One of the most common questions we get asked as equity release advisers is whether a lifetime mortgage is 'flexible' enough to meet any future change in circumstances?
Having reached retirement, experience has taught us all that life can be full of surprises and quite rightly this question is always high on the agenda.
This article has been written using my 10 years equity release experience & how I have helped guide my clients towards their ultimate goals, but at the same time alleviating any inhibitions surrounding equity release and moving home in the future.
The most common apprehensions regarding flexibility and moving or buying a new home can be summarised as follows:
- Can I move home if I have already taken out an equity release plan?

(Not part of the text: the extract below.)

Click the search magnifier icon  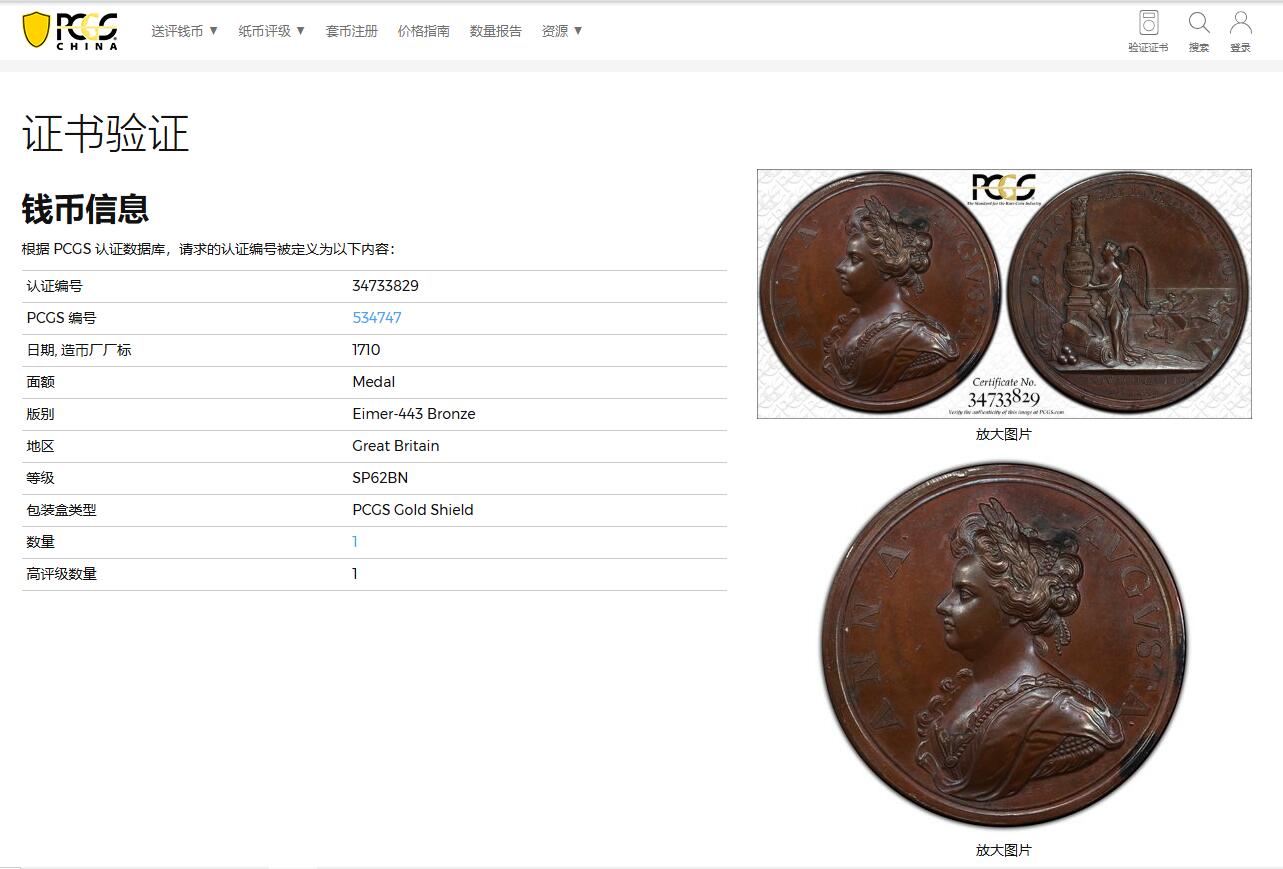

- Can I use equity release to purchase a new property
- How much can I raise on a new home using maximum equity release schemes?

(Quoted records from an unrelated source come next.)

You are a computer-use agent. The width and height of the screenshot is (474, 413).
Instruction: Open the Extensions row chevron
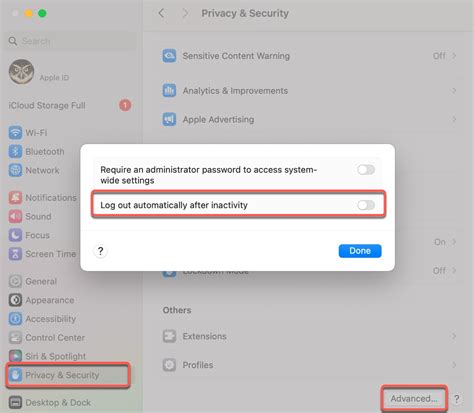(454, 336)
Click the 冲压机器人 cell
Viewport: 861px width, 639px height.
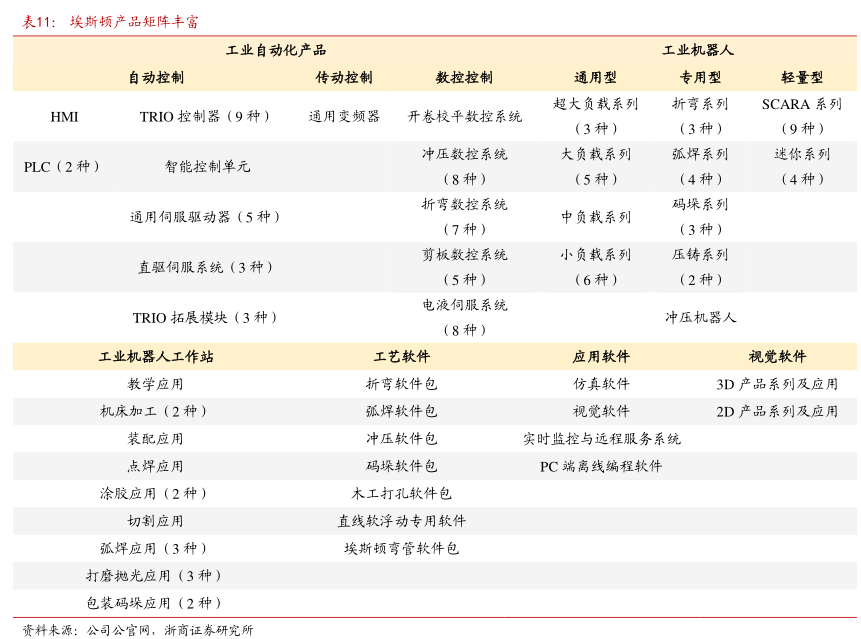point(700,317)
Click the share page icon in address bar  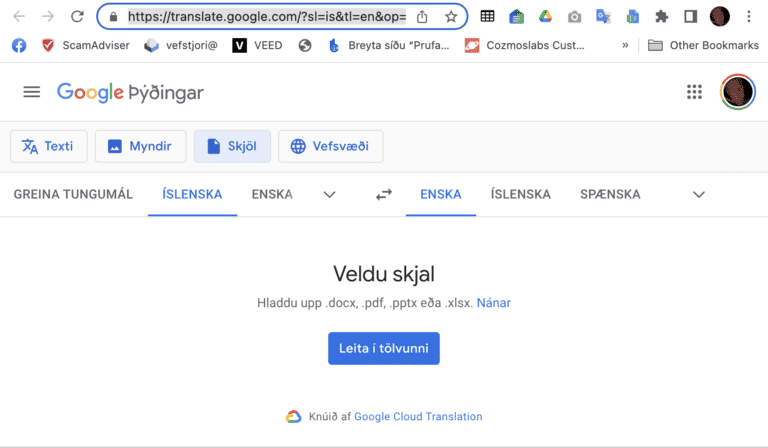point(422,17)
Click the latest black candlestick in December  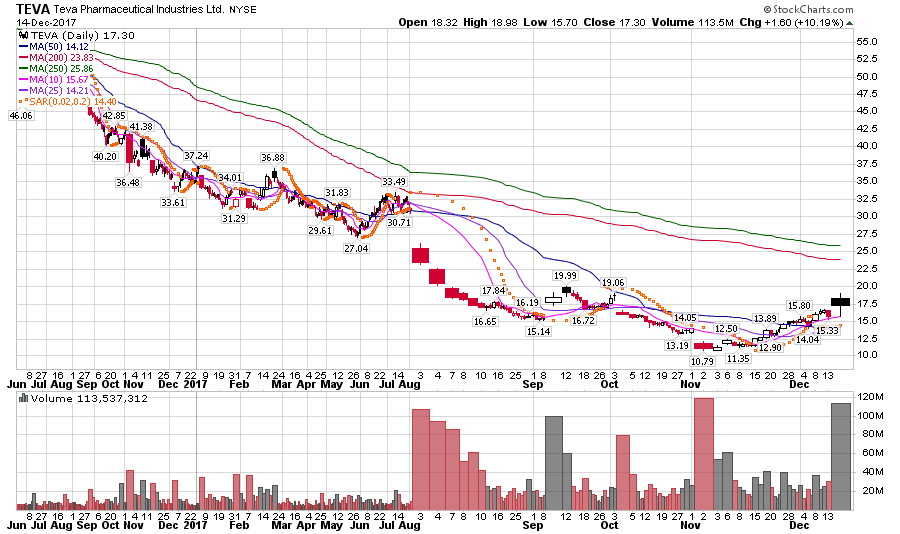click(x=840, y=301)
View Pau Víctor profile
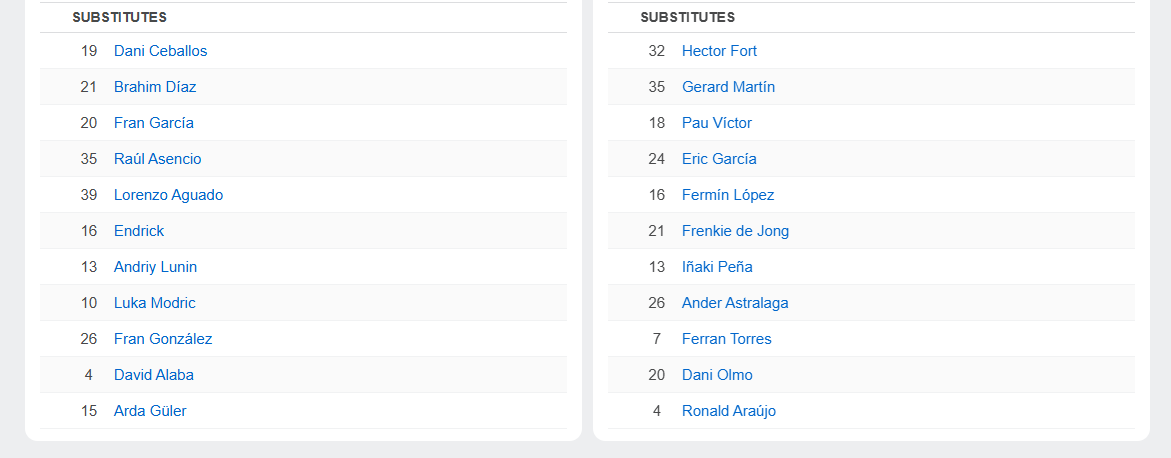 (717, 123)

- Can I transfer my existing equity release scheme to a new home?
- Can I still take out equity release if I downsize?
- If moving house, is it worthwhile transferring, or taking out a new plan?

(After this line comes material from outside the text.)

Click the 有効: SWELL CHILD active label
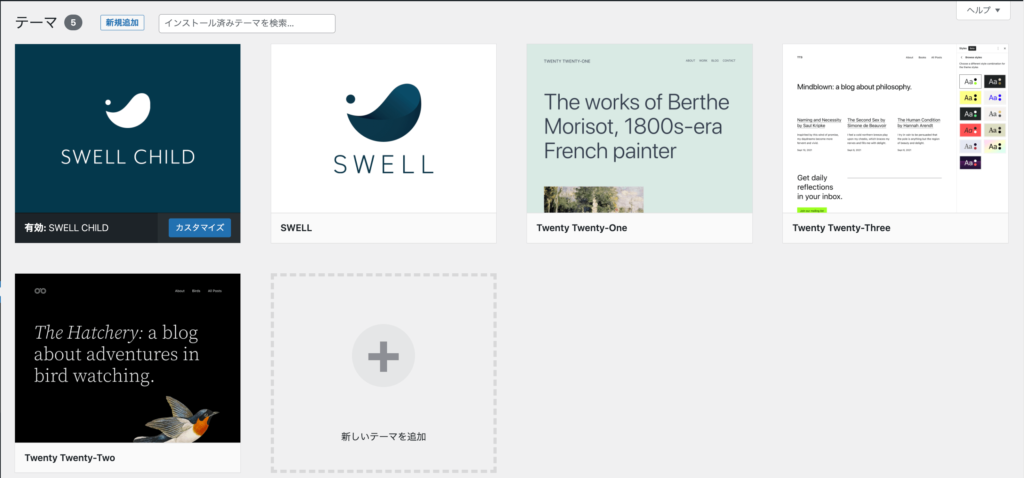Screen dimensions: 1024x478 [x=67, y=228]
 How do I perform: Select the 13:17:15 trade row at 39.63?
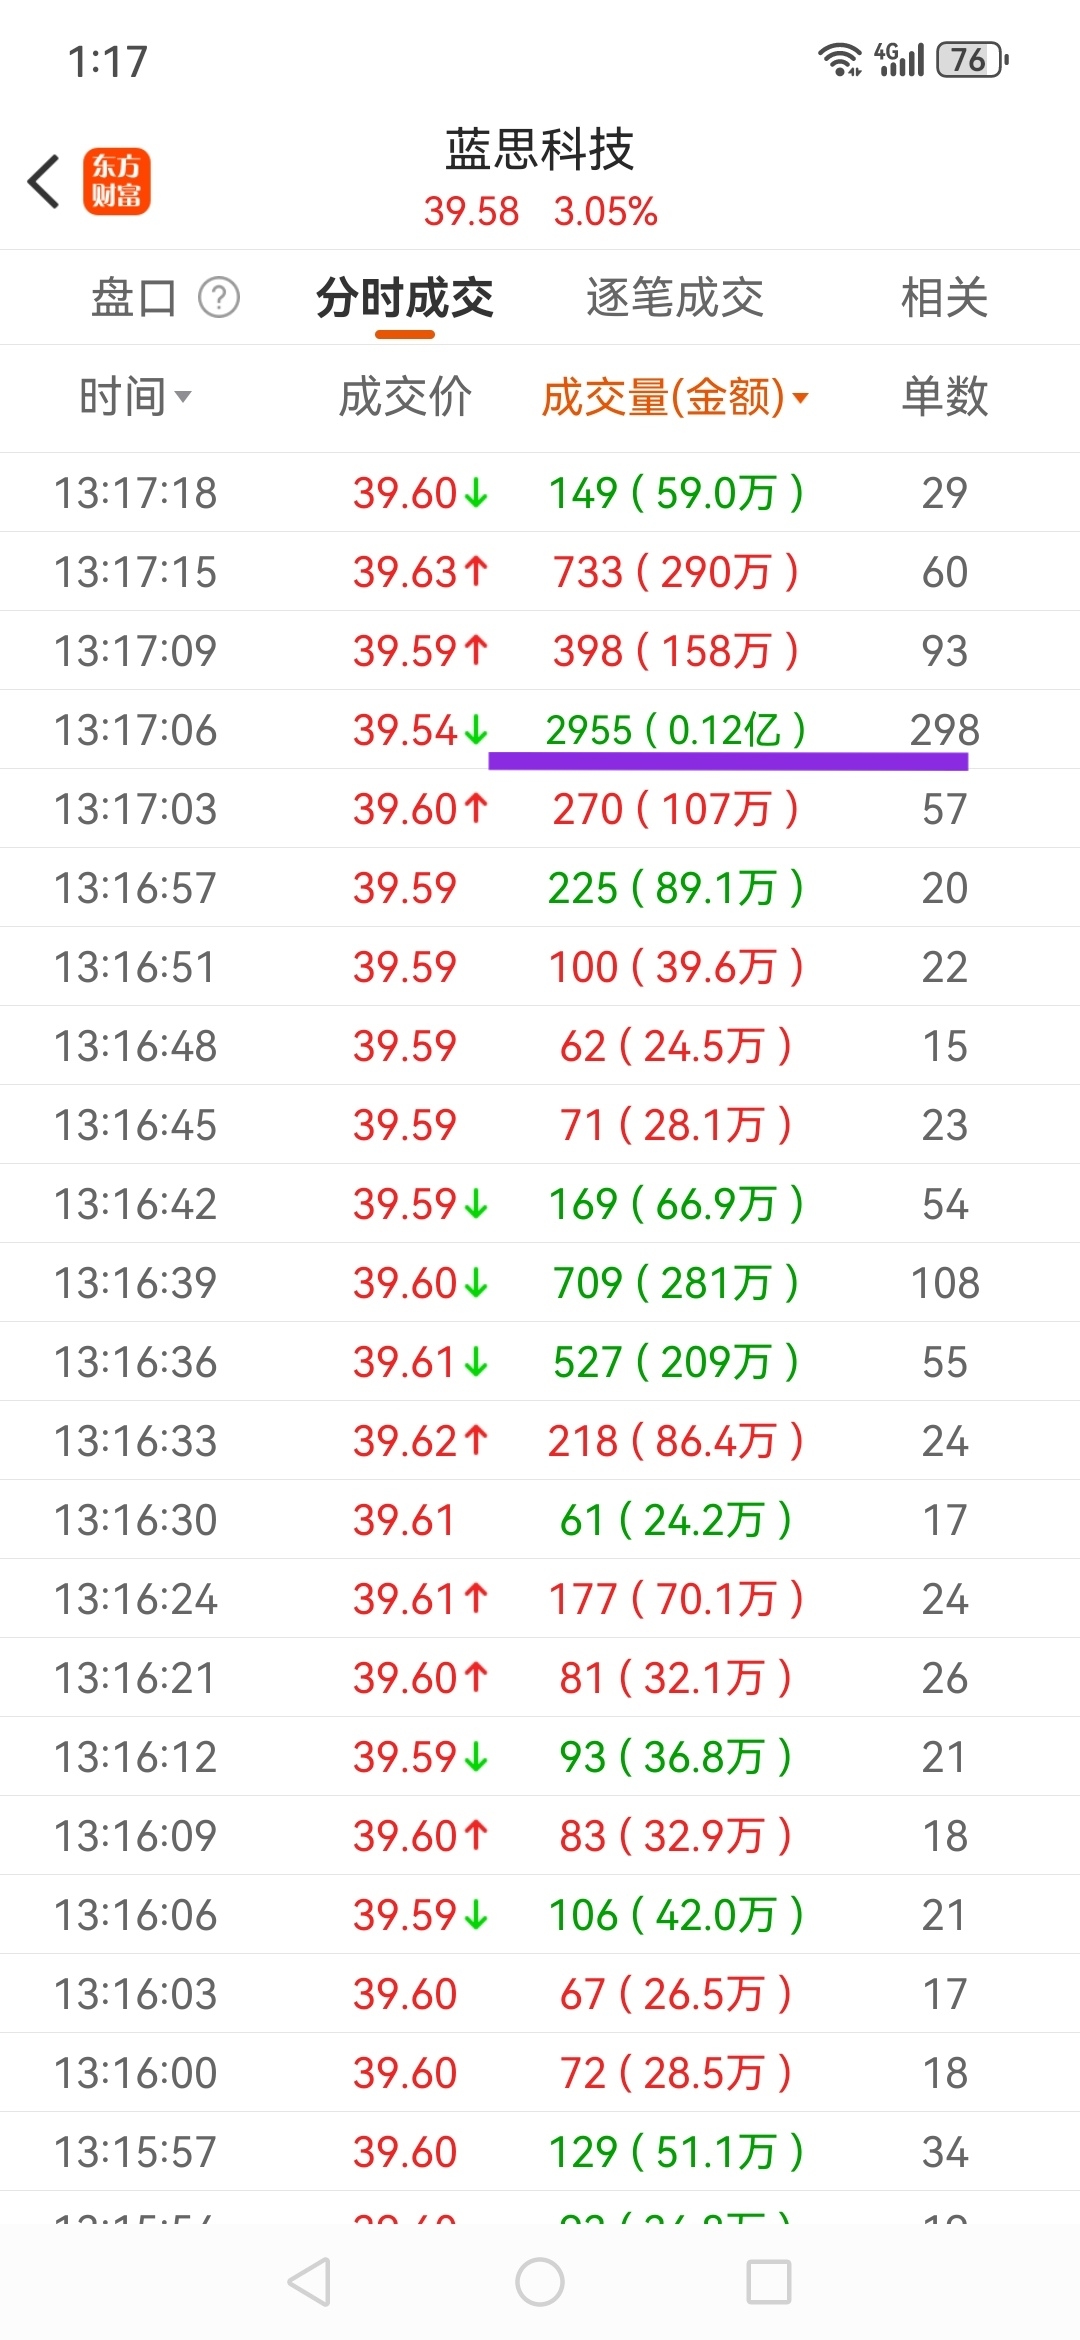540,571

So how does an equity release adviser dispel the fears and help their clients overcome the concerns that a release of equity mustn’t feel like a noose around their neck?
Considerations on Moving Home from an Equity Release Advisers Point of View
When we consider the question of a possible future house move, we can divide this into three very different scenarios; each one deserving separate consideration in its own right: -
- The first equity release scenario captures the proposition of using a lifetime mortgage, or home reversion plan to help fund the purchase of a new house
- The 2nd situation analyses the advice & legal process required when purchasing or moving home, utilising an existing equity release plan.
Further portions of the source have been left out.